Five Stones of David Stand for Again

on March 27 | in Individual Improvement, Inspirations | by | with Comments Off on 5 Stones of David

I'm certainly not the biggest fan of Max Lucado. Yet I keep reading his books. I snatch them up when I see them. For beneath the plebeian writing and concepts, there's a happy humor in the way of faith. For, despite the concessions and platitudes, there is sometimes extraordinariness and usefulness. The occasional smile or useful mental process makes it worthwhile.

In Facing Your Giants, Max Lucado's book about overcoming difficulties, there's plenty of smiles. The book ends with a mental device I found interesting, worth repeating to myself, and worth sharing. In the book, he discusses meeting challenges as David (who slew the giant Goliath with a sling) did, through faith and spirituality. At the end, Lucado parallels the five stones that David picked from the stream to take into battle with five principles that we can use to overcome our challenges. The stones of David are our "weapons" against addictions, grief, and the other massive shadows that stride across our minds.

5 Stones of David

As a mnemonic device, Mr. Lucado advises us to map each stone to a finger of a hand.

1. Past… Gratitude
The first stone, the thumb, is the "stone of the past." It's not the greatest name because Max doesn't mean for us to mentally live in the past (if he had, this post wouldn't exist). Instead, Mr. Lucado tells us that we should examine our past to see where God has come through for us – find and mentally highlight all those moments when He pulled us through.
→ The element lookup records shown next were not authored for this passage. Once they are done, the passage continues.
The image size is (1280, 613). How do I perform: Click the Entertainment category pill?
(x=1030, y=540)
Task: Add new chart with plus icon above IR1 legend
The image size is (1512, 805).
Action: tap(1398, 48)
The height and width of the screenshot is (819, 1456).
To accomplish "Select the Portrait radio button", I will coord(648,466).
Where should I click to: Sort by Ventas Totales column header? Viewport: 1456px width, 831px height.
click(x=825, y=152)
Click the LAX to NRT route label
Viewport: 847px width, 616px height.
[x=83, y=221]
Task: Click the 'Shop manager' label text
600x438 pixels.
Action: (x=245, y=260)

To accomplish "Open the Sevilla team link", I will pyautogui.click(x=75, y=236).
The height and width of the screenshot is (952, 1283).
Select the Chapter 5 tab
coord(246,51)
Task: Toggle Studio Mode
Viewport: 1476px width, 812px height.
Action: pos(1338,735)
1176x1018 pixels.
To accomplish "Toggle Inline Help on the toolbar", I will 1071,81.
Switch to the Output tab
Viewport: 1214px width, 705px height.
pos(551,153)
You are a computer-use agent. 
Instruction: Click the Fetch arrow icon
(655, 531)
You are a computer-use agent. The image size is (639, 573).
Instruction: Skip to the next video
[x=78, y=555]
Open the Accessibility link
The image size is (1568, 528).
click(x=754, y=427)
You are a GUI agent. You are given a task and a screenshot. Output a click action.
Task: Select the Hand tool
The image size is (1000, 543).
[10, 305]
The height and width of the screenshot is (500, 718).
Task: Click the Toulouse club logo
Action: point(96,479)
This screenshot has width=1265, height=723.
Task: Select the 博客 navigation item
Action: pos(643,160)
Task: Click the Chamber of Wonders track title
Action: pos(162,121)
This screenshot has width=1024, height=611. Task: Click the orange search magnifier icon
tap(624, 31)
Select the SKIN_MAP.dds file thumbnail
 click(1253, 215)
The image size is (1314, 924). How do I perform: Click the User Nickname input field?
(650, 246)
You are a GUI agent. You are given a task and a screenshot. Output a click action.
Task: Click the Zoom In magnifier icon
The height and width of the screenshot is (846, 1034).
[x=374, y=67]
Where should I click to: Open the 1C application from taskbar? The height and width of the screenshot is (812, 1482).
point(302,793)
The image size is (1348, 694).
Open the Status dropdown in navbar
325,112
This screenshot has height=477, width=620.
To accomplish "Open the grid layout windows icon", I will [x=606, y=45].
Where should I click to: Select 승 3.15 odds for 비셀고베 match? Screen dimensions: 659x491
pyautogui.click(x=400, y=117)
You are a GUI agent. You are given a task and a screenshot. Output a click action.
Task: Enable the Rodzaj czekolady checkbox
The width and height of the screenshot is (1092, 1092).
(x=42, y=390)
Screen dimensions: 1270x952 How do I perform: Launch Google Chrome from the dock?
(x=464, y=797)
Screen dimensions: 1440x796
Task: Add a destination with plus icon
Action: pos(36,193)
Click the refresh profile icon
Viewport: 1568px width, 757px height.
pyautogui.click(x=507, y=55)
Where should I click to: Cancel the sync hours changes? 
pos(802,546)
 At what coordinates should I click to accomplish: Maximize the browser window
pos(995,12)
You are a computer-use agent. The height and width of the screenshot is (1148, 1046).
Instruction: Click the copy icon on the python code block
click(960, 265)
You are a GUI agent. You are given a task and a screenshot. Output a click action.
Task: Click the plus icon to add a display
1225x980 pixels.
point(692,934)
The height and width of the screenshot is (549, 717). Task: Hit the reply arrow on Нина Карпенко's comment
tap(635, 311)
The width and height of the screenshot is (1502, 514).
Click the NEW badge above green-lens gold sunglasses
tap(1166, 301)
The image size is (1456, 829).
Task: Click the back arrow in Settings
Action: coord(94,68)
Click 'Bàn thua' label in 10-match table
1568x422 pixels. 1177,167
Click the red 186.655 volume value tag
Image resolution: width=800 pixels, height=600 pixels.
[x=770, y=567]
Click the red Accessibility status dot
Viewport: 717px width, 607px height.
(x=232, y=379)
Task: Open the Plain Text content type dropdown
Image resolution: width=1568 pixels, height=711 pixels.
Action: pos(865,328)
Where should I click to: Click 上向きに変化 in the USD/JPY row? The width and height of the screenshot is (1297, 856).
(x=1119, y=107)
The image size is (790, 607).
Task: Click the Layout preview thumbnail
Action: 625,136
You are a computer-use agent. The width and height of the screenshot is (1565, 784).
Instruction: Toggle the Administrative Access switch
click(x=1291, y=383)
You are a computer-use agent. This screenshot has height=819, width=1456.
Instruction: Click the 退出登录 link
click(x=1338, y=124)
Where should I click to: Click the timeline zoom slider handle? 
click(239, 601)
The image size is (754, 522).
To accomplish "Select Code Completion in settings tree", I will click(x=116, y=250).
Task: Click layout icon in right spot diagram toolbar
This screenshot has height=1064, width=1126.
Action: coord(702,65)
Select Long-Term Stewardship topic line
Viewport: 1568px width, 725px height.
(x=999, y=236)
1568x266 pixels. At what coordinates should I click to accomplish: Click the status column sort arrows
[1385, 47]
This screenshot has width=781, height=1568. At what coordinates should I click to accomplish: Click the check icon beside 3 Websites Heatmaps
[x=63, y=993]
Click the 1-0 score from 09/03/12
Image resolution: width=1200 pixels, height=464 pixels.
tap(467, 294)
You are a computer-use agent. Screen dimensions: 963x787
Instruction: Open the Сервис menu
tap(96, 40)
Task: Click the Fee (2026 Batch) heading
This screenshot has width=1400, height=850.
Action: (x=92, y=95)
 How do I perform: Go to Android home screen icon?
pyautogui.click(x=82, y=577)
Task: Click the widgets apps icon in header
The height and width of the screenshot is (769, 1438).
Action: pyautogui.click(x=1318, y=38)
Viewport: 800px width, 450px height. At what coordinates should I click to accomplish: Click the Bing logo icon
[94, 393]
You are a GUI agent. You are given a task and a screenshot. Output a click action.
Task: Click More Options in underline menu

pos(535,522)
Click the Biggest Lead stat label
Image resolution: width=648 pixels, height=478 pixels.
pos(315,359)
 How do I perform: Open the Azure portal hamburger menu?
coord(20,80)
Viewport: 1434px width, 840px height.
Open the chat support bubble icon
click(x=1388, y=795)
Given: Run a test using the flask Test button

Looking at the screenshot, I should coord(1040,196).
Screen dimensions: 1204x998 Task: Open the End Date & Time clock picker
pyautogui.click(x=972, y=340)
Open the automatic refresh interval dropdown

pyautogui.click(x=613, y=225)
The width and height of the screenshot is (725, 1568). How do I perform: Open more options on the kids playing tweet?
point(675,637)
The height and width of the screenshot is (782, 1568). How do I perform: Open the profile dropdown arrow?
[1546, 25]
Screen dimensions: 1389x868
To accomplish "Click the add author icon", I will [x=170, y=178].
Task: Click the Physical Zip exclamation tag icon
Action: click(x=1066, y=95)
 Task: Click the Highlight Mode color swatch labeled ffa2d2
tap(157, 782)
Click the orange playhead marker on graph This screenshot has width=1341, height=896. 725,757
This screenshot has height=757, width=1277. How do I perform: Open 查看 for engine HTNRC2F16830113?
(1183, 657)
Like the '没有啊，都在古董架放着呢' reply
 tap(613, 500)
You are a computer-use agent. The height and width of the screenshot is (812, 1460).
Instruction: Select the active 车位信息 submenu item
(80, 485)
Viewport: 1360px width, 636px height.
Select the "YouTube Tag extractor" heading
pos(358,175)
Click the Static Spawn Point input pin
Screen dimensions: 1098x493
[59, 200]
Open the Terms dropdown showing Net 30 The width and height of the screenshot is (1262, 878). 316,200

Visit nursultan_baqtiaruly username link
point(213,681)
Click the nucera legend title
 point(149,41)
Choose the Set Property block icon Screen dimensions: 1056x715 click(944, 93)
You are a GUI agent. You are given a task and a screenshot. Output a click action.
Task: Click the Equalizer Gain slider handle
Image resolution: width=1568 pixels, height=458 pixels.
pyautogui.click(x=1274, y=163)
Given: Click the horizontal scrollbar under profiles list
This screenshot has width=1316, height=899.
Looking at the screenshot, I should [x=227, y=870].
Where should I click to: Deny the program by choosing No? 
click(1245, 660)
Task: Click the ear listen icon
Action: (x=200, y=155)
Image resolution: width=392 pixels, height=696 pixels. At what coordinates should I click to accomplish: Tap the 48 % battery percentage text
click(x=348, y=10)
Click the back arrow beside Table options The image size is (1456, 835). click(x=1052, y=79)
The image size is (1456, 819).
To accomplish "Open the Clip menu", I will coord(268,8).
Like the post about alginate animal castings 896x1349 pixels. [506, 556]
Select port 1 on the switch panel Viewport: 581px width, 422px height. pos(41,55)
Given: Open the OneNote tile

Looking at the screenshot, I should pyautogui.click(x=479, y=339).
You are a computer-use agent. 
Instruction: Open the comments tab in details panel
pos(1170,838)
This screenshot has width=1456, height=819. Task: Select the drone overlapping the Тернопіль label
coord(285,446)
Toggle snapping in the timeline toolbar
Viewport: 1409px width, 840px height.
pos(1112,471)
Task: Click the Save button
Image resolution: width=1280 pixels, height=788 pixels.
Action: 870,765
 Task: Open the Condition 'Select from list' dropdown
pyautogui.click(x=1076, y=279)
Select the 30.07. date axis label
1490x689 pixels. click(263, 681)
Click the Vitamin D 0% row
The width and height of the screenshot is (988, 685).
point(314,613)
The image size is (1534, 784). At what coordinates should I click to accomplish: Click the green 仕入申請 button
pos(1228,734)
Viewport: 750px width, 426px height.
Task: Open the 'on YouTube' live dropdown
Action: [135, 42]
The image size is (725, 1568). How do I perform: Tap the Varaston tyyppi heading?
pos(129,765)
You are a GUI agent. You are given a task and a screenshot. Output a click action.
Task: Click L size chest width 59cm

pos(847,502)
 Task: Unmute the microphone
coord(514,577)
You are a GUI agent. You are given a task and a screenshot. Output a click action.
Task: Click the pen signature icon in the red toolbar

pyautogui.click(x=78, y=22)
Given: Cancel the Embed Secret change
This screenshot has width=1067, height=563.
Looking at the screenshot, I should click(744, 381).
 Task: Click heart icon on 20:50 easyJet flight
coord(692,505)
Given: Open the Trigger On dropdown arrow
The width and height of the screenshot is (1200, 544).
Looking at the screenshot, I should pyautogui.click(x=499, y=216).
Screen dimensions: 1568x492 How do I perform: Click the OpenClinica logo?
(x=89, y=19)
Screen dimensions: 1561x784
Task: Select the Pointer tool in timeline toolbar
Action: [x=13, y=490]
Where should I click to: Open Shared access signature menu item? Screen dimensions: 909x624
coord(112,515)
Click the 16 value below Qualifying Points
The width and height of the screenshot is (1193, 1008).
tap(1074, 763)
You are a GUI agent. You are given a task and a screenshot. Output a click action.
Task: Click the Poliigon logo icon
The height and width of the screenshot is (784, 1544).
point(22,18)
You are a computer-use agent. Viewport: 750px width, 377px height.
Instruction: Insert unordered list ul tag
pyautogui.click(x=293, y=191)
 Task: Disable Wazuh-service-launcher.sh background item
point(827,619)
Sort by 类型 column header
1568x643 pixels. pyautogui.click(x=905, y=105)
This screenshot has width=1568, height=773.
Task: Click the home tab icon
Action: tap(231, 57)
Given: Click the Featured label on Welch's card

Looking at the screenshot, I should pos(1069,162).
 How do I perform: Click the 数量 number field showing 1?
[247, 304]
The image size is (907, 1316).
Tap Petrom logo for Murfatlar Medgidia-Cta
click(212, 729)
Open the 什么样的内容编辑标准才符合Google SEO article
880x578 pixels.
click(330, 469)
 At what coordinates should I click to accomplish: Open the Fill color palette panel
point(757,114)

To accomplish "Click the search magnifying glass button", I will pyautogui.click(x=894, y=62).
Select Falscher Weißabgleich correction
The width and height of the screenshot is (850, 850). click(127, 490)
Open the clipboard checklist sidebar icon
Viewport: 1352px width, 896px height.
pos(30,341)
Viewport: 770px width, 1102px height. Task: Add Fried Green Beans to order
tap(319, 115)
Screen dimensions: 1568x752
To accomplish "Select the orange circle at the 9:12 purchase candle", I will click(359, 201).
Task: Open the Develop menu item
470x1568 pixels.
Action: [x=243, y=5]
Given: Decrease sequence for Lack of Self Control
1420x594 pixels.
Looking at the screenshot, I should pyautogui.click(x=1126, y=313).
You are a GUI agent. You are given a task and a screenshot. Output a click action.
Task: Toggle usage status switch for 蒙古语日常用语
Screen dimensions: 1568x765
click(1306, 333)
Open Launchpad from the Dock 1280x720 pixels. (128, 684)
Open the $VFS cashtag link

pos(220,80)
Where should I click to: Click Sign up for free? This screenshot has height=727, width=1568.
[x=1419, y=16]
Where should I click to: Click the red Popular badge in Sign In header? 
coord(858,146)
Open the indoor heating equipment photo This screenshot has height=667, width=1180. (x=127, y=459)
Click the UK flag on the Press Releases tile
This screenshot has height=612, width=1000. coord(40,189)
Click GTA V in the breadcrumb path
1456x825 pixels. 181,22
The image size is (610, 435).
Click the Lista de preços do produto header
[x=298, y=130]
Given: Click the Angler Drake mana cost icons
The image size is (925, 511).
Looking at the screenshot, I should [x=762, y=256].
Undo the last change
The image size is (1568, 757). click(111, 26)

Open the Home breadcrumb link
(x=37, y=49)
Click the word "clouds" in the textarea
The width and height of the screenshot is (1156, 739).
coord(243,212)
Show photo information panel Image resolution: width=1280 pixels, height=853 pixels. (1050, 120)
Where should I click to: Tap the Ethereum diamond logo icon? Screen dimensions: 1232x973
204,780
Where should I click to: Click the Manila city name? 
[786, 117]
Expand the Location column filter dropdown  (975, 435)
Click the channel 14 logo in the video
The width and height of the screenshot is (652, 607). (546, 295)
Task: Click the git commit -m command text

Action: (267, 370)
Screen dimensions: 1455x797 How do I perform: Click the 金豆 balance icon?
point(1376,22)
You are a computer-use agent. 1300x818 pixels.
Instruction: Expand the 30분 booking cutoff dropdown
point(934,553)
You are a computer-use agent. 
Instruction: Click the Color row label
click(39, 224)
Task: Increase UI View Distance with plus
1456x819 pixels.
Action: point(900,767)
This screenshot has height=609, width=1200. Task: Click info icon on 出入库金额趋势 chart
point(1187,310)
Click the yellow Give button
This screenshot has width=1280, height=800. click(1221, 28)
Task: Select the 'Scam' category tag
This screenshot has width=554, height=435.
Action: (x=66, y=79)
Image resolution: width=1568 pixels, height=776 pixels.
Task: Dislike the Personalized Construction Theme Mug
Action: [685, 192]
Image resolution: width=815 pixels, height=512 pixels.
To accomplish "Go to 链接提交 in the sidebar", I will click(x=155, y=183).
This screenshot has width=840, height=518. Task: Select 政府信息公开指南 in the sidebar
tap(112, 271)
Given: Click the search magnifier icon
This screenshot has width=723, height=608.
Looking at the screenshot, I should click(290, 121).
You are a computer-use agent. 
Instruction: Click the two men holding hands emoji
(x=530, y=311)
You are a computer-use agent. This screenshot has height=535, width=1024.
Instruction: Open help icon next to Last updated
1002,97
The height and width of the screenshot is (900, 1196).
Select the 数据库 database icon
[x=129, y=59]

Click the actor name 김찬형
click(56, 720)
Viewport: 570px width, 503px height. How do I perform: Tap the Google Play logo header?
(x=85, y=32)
That means gratitude to me. The memory of our blessings is indeed an excellent perspective from which to look at our current challenges.

2. Prayer… Spiritual Fixation
Moving from the thumb to the first finger, we go through a valley of inwardness. The second stone is the "stone of prayer." Again, not the greatest name because Max doesn't mean simply prayer – he means that we should "soak" our minds with God.

Turning our faces upward, gazing into the light, keeping divinity, grace, and love fixed in our hearts. This is the washing that Mr. Lucado is referring to, although his turn of phrase is that this means to fix our "thoughts and desires on the king." Yet this is no less wonderful or different, for God is a living god. That mental "soaking" can absolutely be done by prayer, yet that fixation of mind is the same flooding with spirit that is essential in Eknath Easwaran's 8-Pointed Path and is advised by the Bhagavad-gita.

Pick whatever choice of form for the divine, but put your attention there and all difficulties are immediately reduced and become more surmountable.

3. Priority… Egoless-ness
Moving to the tallest finger, we consider our highest motivation. The third stone is the "stone of priority," but again the outward name given by Max doesn't correlate to his meaning. He means that we should, from the mental focus on spirit, then turn to our struggle and see it as "God's canvas" – the ground from which miracles and blessings arise.

And just how? Lucado says that it is by giving ourselves over to God – by willing to die so that the Holy may have this ground in which to work – we create the space for Holy intervention. Give your struggles over to spirit! This is the same turning of ego over to spirit that so many of us learned in recovery:

God, I offer myself to Thee-to build with me and to do with me as Thou wilt. Relieve me of the bondage of self, that I may better do Thy will. Take away my difficulties, that victory over them may bear witness to those I would help of Thy Power, Thy Love, and Thy Way of life. May I do Thy will always!
A.A. Big Book p.63

And I scarcely need cite other examples of the value of egoless-ness. What major religious tradition does not tell us the same?

4. Passion… Fearlessness
The next finger is the "stone of passion" – a sensical name given Max's meaning, but I'm going to change this one too anyway. Because Max tells us that, with this stone, we must abandon our planning and fearful bean-counting and instead directly move toward the giant (our difficulty) with faith and vigor.

Fear incapacitates. We become frozen in thought and in our cave-hiding. You know this already, and I do too, but we don't think about it enough.

5. Persistence
I won't change the little finger's name. The fifth stone is the "stone of persistence", and this is Max's call that we always take five stones into the battle – even though we have the faith and strength and fearlessness, and we face only one opponent, let us not give one fight to our struggle and stop there.

Mr. Lucado's saying that one prayer, one apology, one month might not be enough. Sheer doggedness. The successful person in recovery is not the one who never relapses, but the one who doesn't quit the program or stop trying. Weight loss is the same thing. The unconquerable is such because of tenacity, nothing more.

I believe that persistence arises from continual inspiration. For that reason, I seek out and share such inspiration online as I can every day. For that reason, I meditate and read spiritually every day. Whatever persistence means in the face of your struggles, keep at it. It's the little finger, but it's the last key for overcoming your giant.

I sincerely hope that this helps you overcome your struggles, dear one. May all beings find peace and enlightenment.